For all that, it’s less expensive (by almost 25%) than the Chemex, with a similar appearance (and that aesthetically pleasing and insulation-providing wooden collar). Plus, with the reusable filter, you will save money down the road by not having to pop for a package of filters every few months.
Taken together, we nicked a point off the Woodneck’s price score.
Alternatives To The Hario Woodneck
Before I give you that oh-so-appetizing Amazon link, I’m going to make you read (or scroll through) a few other suggestions first.
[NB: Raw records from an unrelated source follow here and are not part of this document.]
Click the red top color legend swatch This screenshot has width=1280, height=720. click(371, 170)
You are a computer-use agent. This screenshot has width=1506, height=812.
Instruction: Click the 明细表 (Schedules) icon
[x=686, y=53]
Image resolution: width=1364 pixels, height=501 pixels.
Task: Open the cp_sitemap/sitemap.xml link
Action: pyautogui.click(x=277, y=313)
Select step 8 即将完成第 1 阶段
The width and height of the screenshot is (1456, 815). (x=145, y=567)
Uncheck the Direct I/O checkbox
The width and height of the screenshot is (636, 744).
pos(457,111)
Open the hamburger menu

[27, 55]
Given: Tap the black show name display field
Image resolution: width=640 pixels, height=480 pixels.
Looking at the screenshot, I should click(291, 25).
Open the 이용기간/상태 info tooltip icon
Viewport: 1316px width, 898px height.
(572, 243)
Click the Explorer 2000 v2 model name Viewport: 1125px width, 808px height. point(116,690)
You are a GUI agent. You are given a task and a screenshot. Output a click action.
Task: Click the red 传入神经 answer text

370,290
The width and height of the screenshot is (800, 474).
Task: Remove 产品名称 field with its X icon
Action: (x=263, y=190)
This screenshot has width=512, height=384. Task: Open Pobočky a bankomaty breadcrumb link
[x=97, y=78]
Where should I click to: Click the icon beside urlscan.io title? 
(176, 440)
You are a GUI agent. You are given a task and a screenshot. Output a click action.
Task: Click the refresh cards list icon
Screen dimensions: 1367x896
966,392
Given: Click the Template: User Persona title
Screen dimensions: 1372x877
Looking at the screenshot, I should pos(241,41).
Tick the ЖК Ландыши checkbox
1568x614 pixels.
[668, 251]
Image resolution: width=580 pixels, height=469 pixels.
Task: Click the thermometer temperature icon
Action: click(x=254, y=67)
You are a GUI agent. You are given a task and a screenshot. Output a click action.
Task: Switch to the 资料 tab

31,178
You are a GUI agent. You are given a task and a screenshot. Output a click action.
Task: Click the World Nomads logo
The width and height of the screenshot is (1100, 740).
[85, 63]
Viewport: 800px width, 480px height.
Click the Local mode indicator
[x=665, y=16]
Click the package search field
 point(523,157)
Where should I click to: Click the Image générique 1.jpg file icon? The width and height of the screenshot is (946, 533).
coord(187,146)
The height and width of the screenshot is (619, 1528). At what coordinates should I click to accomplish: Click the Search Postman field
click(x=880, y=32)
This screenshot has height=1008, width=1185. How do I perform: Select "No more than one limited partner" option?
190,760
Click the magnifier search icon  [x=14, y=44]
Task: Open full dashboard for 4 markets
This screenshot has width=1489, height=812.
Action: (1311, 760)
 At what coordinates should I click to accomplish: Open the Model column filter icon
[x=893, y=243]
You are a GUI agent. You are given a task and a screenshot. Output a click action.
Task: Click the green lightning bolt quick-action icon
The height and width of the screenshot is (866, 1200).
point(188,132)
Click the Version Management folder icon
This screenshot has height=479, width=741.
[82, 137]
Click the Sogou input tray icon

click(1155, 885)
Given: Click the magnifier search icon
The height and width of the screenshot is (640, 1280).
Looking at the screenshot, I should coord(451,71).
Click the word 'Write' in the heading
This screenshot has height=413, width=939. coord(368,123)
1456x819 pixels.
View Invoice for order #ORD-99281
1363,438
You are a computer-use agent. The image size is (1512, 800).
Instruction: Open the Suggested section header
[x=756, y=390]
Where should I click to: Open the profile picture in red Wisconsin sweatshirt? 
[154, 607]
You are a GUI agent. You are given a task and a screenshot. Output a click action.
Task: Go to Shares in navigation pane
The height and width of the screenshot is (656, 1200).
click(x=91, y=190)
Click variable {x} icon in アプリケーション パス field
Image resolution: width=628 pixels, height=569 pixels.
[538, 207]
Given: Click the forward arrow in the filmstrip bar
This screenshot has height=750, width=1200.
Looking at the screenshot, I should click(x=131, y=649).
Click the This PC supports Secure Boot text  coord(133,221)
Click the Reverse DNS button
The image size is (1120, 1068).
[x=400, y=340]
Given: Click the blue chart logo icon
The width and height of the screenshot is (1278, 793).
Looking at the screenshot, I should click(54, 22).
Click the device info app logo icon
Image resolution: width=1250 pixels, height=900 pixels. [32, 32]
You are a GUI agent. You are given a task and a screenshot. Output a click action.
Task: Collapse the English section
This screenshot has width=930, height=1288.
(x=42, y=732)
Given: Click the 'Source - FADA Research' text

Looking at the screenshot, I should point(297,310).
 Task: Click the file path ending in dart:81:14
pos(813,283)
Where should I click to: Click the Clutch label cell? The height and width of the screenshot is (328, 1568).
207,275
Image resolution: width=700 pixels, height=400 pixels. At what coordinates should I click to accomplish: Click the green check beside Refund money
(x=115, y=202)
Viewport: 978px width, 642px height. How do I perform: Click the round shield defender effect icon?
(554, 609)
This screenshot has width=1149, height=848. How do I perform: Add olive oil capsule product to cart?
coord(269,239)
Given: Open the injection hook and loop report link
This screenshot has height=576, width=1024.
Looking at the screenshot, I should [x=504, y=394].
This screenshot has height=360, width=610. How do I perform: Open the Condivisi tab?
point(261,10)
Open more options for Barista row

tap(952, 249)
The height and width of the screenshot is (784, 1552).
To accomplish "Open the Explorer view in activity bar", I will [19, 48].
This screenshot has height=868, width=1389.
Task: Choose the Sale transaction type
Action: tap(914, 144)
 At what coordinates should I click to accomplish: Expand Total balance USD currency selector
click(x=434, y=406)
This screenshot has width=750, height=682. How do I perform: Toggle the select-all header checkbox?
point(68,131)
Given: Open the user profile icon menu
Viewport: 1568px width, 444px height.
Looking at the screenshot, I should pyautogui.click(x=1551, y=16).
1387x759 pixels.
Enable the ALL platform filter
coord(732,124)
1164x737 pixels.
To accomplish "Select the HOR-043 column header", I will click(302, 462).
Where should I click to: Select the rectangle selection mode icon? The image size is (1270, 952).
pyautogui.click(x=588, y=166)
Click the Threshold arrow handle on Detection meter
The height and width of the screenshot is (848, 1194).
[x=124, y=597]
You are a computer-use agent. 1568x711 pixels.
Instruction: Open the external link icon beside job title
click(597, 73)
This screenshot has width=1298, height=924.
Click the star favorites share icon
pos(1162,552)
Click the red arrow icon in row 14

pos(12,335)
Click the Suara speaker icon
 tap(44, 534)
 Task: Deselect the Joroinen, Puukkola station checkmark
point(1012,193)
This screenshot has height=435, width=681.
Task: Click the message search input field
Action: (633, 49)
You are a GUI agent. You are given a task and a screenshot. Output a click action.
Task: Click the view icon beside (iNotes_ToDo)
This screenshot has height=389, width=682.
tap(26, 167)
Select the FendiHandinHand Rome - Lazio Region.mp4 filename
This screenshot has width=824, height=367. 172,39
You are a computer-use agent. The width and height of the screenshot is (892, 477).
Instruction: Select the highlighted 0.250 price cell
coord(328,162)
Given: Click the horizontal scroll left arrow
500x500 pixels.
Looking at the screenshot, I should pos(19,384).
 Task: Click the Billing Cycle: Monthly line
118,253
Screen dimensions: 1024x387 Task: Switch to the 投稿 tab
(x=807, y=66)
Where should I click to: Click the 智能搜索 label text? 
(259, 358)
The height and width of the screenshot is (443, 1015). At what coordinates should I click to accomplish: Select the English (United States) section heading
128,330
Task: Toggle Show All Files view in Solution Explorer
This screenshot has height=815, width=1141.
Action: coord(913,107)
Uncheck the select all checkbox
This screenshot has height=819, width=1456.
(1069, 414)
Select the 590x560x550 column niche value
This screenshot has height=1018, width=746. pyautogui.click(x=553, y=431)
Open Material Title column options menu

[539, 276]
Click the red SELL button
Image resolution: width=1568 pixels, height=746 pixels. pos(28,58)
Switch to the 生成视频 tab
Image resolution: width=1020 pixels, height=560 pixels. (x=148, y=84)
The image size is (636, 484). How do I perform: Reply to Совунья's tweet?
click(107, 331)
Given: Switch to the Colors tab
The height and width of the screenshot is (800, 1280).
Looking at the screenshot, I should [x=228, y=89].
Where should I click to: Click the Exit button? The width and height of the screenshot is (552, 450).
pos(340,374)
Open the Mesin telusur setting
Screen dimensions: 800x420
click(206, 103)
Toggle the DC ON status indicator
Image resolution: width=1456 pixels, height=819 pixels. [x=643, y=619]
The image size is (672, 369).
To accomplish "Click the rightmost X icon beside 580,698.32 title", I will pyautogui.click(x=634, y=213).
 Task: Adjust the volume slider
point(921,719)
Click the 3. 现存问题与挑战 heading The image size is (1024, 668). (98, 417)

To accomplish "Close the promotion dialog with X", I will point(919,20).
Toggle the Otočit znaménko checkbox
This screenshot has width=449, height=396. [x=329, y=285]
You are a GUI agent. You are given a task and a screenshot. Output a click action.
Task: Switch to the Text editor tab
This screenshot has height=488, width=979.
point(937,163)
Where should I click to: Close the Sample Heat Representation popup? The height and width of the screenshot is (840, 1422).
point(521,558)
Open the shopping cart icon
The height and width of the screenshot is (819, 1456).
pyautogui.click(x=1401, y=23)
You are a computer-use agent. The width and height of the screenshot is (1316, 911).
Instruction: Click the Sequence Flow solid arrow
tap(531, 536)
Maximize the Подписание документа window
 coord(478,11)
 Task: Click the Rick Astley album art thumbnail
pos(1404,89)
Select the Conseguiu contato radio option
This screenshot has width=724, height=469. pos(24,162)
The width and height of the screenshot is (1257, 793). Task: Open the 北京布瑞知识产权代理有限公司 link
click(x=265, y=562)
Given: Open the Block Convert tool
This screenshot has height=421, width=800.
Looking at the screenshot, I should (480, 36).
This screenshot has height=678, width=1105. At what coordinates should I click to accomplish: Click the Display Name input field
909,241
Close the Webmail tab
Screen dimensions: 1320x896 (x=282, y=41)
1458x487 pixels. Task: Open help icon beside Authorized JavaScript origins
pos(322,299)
An important lesson that my highschool sweetheart taught me is that the first choice isn’t always the best choice. Though you may think the Hario Woodneck is love at first sight, here are a few other options to consider: the Chemex, the GROSCHE, and the Clever Dripper.
Side by side, the Chemex looks like the dad of the Drip Pot. Both of these coffee makers share the same hourglass shape and a wooden collar with a leather belt around the midsection. If you want something that looks good on your counter even when not in use, the Chemex and the Woodneck are both serious contenders.
There are three different pour over models to chose from with the GROSCHE: the Austin, the Seattle, and the Portland. Each follows the standard hourglass shape, with minor stylistic differences.
What separates GROSCHE from other drip pots is the fine mesh metal filter. These filters allow for flavor complexity to shine through, while simultaneously saving the planet from mountains of paper filters.
Though you won’t get as thick of a body using a mesh filter, it won’t be as light as a V60 brew either.
The Clever Dripper
Though the Clever Dripper is a drip coffee maker, it isn’t your standard pour over. At the base of the Clever is a unique locking mechanism that holds your brew slurry inside the cone until you place it on top of a cup or carafe.
This allows the Clever to both be an immersion brewer (like a French press) and a pour over brewer, with the characteristics of both. Compared to other pour over coffee makers, the Clever is very forgiving and doesn’t require a lot of know-how.
Although easy to use, it won’t create as rich a cup of coffee as most other pour over brewers. More on the Clever Dripper here.
The brighter and more acidic coffee that most pour over brewers make isn’t for everyone, and the Hario Woodneck is there for those who like a coffee with a bit more “oomph.” Its thick cloth filter allows for a fuller-feeling coffee without being gritty like a French press brew.
And what it loses in flavor complexity it makes up for in depth, with a coffee that you can easily sink into.